* start SUPPLIED ENTRIES *

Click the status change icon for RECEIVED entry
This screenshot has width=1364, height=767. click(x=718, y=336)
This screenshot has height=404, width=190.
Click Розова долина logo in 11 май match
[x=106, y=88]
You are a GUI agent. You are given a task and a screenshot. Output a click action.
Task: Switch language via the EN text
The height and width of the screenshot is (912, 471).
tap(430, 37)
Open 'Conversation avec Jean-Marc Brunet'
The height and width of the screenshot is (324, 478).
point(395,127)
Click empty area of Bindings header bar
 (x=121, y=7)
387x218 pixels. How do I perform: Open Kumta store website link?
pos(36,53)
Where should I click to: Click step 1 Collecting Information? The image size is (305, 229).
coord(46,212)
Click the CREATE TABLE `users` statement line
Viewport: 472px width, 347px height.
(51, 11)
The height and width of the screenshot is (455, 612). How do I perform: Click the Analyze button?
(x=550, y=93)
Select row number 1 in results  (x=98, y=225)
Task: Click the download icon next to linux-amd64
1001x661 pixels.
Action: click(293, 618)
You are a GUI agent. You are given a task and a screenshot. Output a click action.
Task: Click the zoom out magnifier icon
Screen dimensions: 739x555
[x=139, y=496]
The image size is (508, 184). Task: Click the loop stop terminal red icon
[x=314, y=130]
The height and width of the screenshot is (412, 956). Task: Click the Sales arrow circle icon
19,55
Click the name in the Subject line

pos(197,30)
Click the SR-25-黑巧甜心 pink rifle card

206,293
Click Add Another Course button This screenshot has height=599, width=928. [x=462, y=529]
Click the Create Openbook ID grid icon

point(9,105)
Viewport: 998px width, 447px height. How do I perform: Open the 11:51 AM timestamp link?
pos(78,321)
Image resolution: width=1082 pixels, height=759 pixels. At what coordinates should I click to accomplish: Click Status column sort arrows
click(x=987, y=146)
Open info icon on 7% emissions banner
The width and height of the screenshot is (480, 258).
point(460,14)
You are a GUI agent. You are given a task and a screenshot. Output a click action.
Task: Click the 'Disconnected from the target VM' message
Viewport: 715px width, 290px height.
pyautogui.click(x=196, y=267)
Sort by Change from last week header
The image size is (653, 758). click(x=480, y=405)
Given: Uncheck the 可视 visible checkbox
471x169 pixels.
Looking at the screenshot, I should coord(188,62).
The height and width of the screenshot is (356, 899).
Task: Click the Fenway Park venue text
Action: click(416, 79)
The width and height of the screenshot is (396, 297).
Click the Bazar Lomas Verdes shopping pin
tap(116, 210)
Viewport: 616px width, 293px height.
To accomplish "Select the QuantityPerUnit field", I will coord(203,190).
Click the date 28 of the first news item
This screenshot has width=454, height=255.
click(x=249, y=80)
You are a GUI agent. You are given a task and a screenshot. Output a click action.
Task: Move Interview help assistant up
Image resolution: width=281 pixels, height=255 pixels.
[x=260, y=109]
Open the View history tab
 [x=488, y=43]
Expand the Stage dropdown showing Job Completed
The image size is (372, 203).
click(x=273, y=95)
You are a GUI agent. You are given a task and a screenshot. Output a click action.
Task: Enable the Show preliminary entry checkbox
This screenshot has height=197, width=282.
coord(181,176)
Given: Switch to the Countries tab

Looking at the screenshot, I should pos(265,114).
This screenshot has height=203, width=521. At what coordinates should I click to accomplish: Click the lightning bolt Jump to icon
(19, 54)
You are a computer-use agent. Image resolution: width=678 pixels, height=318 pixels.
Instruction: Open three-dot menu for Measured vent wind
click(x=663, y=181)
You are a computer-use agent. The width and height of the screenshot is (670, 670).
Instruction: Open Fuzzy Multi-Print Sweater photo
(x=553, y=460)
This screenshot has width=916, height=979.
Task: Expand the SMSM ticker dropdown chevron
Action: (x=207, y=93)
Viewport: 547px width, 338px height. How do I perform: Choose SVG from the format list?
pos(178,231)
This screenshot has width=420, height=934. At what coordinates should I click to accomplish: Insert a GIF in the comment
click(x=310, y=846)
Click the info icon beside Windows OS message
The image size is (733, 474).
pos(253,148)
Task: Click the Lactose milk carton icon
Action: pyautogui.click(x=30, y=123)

* end SUPPLIED ENTRIES *

WORK REQUIRED =>
Rewrite all the entries above as a JSON list of strings, with one string for each line and blank lines left out.

CORRECT OUTPUT =>
[
  "Click the status change icon for RECEIVED entry",
  "This screenshot has width=1364, height=767. click(x=718, y=336)",
  "This screenshot has height=404, width=190.",
  "Click Розова долина logo in 11 май match",
  "[x=106, y=88]",
  "You are a GUI agent. You are given a task and a screenshot. Output a click action.",
  "Task: Switch language via the EN text",
  "The height and width of the screenshot is (912, 471).",
  "tap(430, 37)",
  "Open 'Conversation avec Jean-Marc Brunet'",
  "The height and width of the screenshot is (324, 478).",
  "point(395,127)",
  "Click empty area of Bindings header bar",
  " (x=121, y=7)",
  "387x218 pixels. How do I perform: Open Kumta store website link?",
  "pos(36,53)",
  "Where should I click to: Click step 1 Collecting Information? The image size is (305, 229).",
  "coord(46,212)",
  "Click the CREATE TABLE `users` statement line",
  "Viewport: 472px width, 347px height.",
  "(51, 11)",
  "The height and width of the screenshot is (455, 612). How do I perform: Click the Analyze button?",
  "(x=550, y=93)",
  "Select row number 1 in results  (x=98, y=225)",
  "Task: Click the download icon next to linux-amd64",
  "1001x661 pixels.",
  "Action: click(293, 618)",
  "You are a GUI agent. You are given a task and a screenshot. Output a click action.",
  "Task: Click the zoom out magnifier icon",
  "Screen dimensions: 739x555",
  "[x=139, y=496]",
  "The image size is (508, 184). Task: Click the loop stop terminal red icon",
  "[x=314, y=130]",
  "The height and width of the screenshot is (412, 956). Task: Click the Sales arrow circle icon",
  "19,55",
  "Click the name in the Subject line",
  "pos(197,30)",
  "Click the SR-25-黑巧甜心 pink rifle card",
  "206,293",
  "Click Add Another Course button This screenshot has height=599, width=928. [x=462, y=529]",
  "Click the Create Openbook ID grid icon",
  "point(9,105)",
  "Viewport: 998px width, 447px height. How do I perform: Open the 11:51 AM timestamp link?",
  "pos(78,321)",
  "Image resolution: width=1082 pixels, height=759 pixels. At what coordinates should I click to accomplish: Click Status column sort arrows",
  "click(x=987, y=146)",
  "Open info icon on 7% emissions banner",
  "The width and height of the screenshot is (480, 258).",
  "point(460,14)",
  "You are a GUI agent. You are given a task and a screenshot. Output a click action.",
  "Task: Click the 'Disconnected from the target VM' message",
  "Viewport: 715px width, 290px height.",
  "pyautogui.click(x=196, y=267)",
  "Sort by Change from last week header",
  "The image size is (653, 758). click(x=480, y=405)",
  "Given: Uncheck the 可视 visible checkbox",
  "471x169 pixels.",
  "Looking at the screenshot, I should coord(188,62).",
  "The height and width of the screenshot is (356, 899).",
  "Task: Click the Fenway Park venue text",
  "Action: click(416, 79)",
  "The width and height of the screenshot is (396, 297).",
  "Click the Bazar Lomas Verdes shopping pin",
  "tap(116, 210)",
  "Viewport: 616px width, 293px height.",
  "To accomplish \"Select the QuantityPerUnit field\", I will coord(203,190).",
  "Click the date 28 of the first news item",
  "This screenshot has width=454, height=255.",
  "click(x=249, y=80)",
  "You are a GUI agent. You are given a task and a screenshot. Output a click action.",
  "Task: Move Interview help assistant up",
  "Image resolution: width=281 pixels, height=255 pixels.",
  "[x=260, y=109]",
  "Open the View history tab",
  " [x=488, y=43]",
  "Expand the Stage dropdown showing Job Completed",
  "The image size is (372, 203).",
  "click(x=273, y=95)",
  "You are a GUI agent. You are given a task and a screenshot. Output a click action.",
  "Task: Enable the Show preliminary entry checkbox",
  "This screenshot has height=197, width=282.",
  "coord(181,176)",
  "Given: Switch to the Countries tab",
  "Looking at the screenshot, I should pos(265,114).",
  "This screenshot has height=203, width=521. At what coordinates should I click to accomplish: Click the lightning bolt Jump to icon",
  "(19, 54)",
  "You are a computer-use agent. Image resolution: width=678 pixels, height=318 pixels.",
  "Instruction: Open three-dot menu for Measured vent wind",
  "click(x=663, y=181)",
  "You are a computer-use agent. The width and height of the screenshot is (670, 670).",
  "Instruction: Open Fuzzy Multi-Print Sweater photo",
  "(x=553, y=460)",
  "This screenshot has width=916, height=979.",
  "Task: Expand the SMSM ticker dropdown chevron",
  "Action: (x=207, y=93)",
  "Viewport: 547px width, 338px height. How do I perform: Choose SVG from the format list?",
  "pos(178,231)",
  "This screenshot has width=420, height=934. At what coordinates should I click to accomplish: Insert a GIF in the comment",
  "click(x=310, y=846)",
  "Click the info icon beside Windows OS message",
  "The image size is (733, 474).",
  "pos(253,148)",
  "Task: Click the Lactose milk carton icon",
  "Action: pyautogui.click(x=30, y=123)"
]